Vertica Storage Model
Vertica implements unique data storage model as shown in image below. It is supported by three components.
This model will be same in each vertica node.
- WOS (Write-Optimized Store)
- ROS (Read-Optimized Store)
- Tuple Mover
Lets discuss each component in detail
Write Optimized Store (WOS)
- The WOS is an memory resident data storage structure optimized for low-latency data loading.
- WOS efficiently support INSERT, UPDATE, DELETE, and COPY operations (without DIRECT hint) for storing data in memory.
- Records in WOS are stored without data compression or indexing to support faster loading.
- WOS is not optimized for read operation because the data (in projection) is sorted only when queried.
Read Optimized Store (ROS)
- ROS is a highly optimized, read-oriented, disk storage structure.
- Most of the data in Vertica cluster stays in ROS.
- ROS is optimized for fast reads because data is sorted, indexed and compressed in ROS .
- ROS data is pushed into particular group of files called ROS containers.
- A container is just a set of rows (file) created by Moveout, Mergeout, DMLs or COPY DIRECT statements.
- Data can be directly loaded into the ROS using COPY, UPDATE, DELETE and INSERT (with /*+DIRECT*/ hints) statements.
**Vertica is optimized for both writes and reads by having two different(WOS and ROS) data storage structures.
Tuple Mover
- Vertica moves data from WOS to ROS using the Tuple Mover.
- The Tuple Mover runs in the background, performing some tasks automatically at time intervals determined by its configuration parameters.
- The Tuple Mover performs two operations:
Moveout:
- During moveout operations, the Tuple Mover moves data from memory (WOS) to new ROS container.
- The ROS container setup allows for faster movement of data from WOS to ROS because newer data doesn't need to be merged with existing ROS data immediately.
Mergeout:
- During mergeout operations, the Tuple Mover combines small ROS containers created by moveout operations or COPY DIRECT statements over time into larger ones.
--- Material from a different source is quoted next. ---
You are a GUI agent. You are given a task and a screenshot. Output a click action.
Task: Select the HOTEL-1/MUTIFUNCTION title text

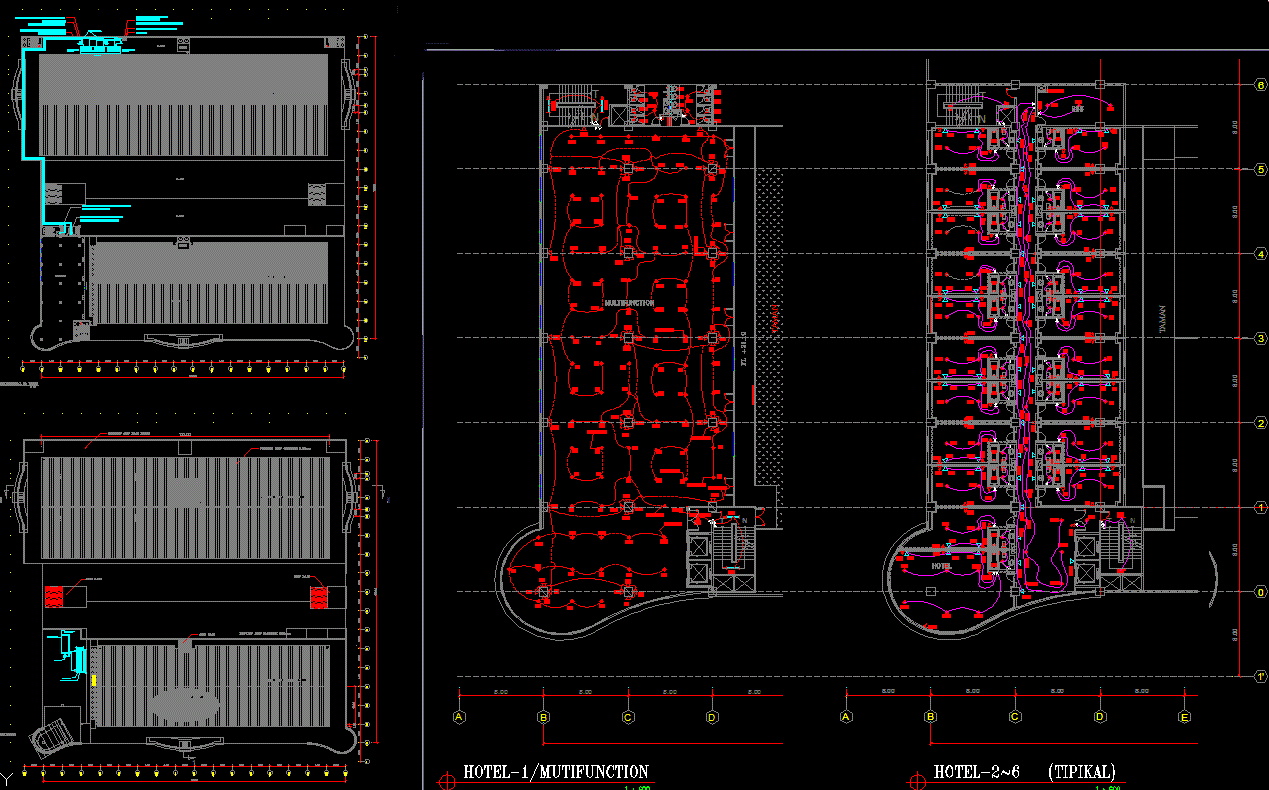tap(556, 772)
- Vertica keeps data from different partitions on different disks. During mergeout, Vertica will adhere to this policy of not merging ROS container of different partitions.
- It also purges data that is marked for deletion.
- Check here For more detail on MergeOut.
How Data Movement Happens in Vertica:
By default, data is loaded into WOS first when normal COPY, INSERT, or UPDATE statement are used.
Tuple Mover performs a moveout operation and moves the data from WOS to ROS at a time interval that is specified in configuration.
Later Tuple Mover merges ROS containers and purges data marked for deletion during a mergeout operation.
Data can also be loaded directly into ROS by using the COPY DIRECT, INSERT DIRECT or UPDATE DIRECT options.